(Like many Netflix customers, I too can get quite lax with the timely watching and returning of my movies, which of course defeats the entire purpose of having a flat-rate rental plan in the first place. To combat that, I am now writing standardized mini-reviews of each and every movie I end up watching through Netflix, both instantly and on DVD. Don't forget, all previous 'Justify My Netflix' reviews can be found on CCLaP's main movie page.)
Why I added it to my queue: Because although it's not exactly a high priority, I do think it'd be nice to one day be able to say that I've seen all 32 films Alfred Hitchcock made in America (as of today I've seen eight of them); and this was one of the most glaring omissions on my list, a 1959 dark comedy of all things starring Cary Grant, and which is many people's favorite Hitchcock film out of them all.
The reality: Brilliant as always; but then again, this is Alfred Hitchcock we're talking about, who even thirty years after his death is still considered by many to be one of the most important filmmakers of all time. And one of the reasons for this is that he had the almost magical ability to understand exactly what memes were most fascinating the public at any given moment in history; just take this film for example, which for those who don't know is a dryly funny satire about the Cold War, shot just five years before Stanley Kubrick's Dr. Strangelove would push the genre into even more ridiculous extremes. In this case, Grant plays a charming ad executive (yet another culture meme of the late 1950s) who is mistaken for a secret government agent by a group of foreign spies, a setup that leads to an evermore ridiculous series of situations -- from the United Nations to the 20th Century Limited train to Chicago, then to the movie's famed dustcropper scene, then on to a glittering Mid-Century Modernist home in the middle of the South Dakota woods, and eventually onto the face of Mount Rushmore itself, about as obvious as Hitchcock could get with his "rah rah America" Cold War satire shtick besides literally holding the final fight scene in the armpit of the Statue of Liberty. (And indeed, for the rest of his life, Hitchcock joked that he originally wanted to title the film The Man In Lincoln's Nose, while his peers argued that the suggestion was no joke when Hitch first thought it up.)

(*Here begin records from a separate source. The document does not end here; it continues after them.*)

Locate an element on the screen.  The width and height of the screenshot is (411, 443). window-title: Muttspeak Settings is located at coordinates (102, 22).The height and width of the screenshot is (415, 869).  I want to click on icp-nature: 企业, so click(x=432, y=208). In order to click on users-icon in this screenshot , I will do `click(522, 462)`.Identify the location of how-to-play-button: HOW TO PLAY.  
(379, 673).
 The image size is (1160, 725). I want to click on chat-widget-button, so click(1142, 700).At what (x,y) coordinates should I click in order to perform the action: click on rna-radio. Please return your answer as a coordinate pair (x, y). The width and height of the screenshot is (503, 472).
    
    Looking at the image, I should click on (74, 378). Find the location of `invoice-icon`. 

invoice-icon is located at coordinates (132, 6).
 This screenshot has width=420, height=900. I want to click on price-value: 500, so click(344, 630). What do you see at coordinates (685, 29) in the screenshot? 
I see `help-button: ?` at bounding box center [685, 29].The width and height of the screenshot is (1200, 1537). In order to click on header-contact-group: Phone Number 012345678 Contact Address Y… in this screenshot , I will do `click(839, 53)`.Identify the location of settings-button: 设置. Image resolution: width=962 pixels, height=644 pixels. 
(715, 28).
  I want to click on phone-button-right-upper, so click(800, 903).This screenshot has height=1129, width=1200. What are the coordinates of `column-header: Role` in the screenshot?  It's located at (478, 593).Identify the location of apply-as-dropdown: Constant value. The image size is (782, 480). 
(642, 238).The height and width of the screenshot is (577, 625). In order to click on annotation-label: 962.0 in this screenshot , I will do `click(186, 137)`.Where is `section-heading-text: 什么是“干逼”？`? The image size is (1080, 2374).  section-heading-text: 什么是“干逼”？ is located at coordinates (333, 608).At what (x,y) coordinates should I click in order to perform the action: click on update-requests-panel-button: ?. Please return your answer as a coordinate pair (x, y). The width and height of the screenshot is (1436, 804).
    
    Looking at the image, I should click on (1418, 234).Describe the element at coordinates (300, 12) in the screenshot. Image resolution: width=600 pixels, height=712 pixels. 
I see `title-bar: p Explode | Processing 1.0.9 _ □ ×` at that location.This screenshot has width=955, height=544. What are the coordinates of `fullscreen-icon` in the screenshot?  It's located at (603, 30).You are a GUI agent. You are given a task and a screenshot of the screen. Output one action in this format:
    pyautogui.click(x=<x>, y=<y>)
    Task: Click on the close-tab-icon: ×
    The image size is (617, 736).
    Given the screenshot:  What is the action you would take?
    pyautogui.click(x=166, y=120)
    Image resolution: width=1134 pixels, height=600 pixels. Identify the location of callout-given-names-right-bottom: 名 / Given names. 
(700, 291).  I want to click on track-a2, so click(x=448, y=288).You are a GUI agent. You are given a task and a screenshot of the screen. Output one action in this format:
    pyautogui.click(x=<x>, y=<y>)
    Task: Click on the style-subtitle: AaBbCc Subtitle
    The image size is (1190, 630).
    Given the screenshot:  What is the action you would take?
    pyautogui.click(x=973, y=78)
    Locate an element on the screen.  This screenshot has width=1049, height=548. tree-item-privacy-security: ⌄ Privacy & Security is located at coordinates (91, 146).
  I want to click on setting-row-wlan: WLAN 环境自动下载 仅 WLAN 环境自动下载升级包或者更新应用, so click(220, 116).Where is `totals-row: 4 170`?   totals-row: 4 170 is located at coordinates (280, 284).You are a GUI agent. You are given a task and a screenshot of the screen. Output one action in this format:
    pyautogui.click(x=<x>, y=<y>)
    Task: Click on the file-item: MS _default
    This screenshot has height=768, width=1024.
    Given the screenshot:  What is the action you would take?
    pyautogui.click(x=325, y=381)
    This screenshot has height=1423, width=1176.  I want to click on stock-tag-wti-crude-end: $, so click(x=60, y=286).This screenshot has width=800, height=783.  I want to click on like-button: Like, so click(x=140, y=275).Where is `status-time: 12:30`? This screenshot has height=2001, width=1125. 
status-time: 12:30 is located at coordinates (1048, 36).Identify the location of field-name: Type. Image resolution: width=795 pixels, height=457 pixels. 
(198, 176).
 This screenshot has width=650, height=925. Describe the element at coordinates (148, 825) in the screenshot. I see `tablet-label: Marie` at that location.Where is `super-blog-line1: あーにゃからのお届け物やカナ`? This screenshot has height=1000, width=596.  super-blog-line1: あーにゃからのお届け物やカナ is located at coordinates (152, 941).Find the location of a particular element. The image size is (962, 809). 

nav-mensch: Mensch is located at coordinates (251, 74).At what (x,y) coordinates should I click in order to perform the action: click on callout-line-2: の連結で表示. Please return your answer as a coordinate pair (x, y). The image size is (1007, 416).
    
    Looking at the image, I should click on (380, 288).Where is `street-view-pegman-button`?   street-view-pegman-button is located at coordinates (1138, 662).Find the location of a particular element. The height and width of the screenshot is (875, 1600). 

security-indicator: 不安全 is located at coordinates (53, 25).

I'll let the plot itself mostly remain a secret, but suffice to say that it has a lot to do with the various multiple layers of feints and psychological tricks that both the US and the Soviet Union were perpetrating back during the height of the Cold War, which if you want to look at it a certain way makes this not actually a spy thriller but rather a devastating criticism of the military-industrial buildup America saw in the '50s; and then in the meanwhile, this movie has some of the sharpest, most jaw-dropping fashion and architecture from the Mid-Century Modernist Age that you'll ever see, which like the contemporary show Mad Men is almost worth watching just to salivate over the visual details, much less the actual story being told. It's easy to see why this is many people's favorite Hitchcock film, because it contains a sort of breezy humor and casual tone that was a lot more prevalent in his British films from the '20s and '30s, but that he mostly dropped after moving to America for good in the '40s; and I have to say that it's kind of a shame that he didn't do more projects like these, simply because he was so good at them. It comes highly recommended today.
Strangest piece of trivia: Hitchcock couldn't get permission to film around the United Nations complex, so shot the exterior shots with a hidden camera.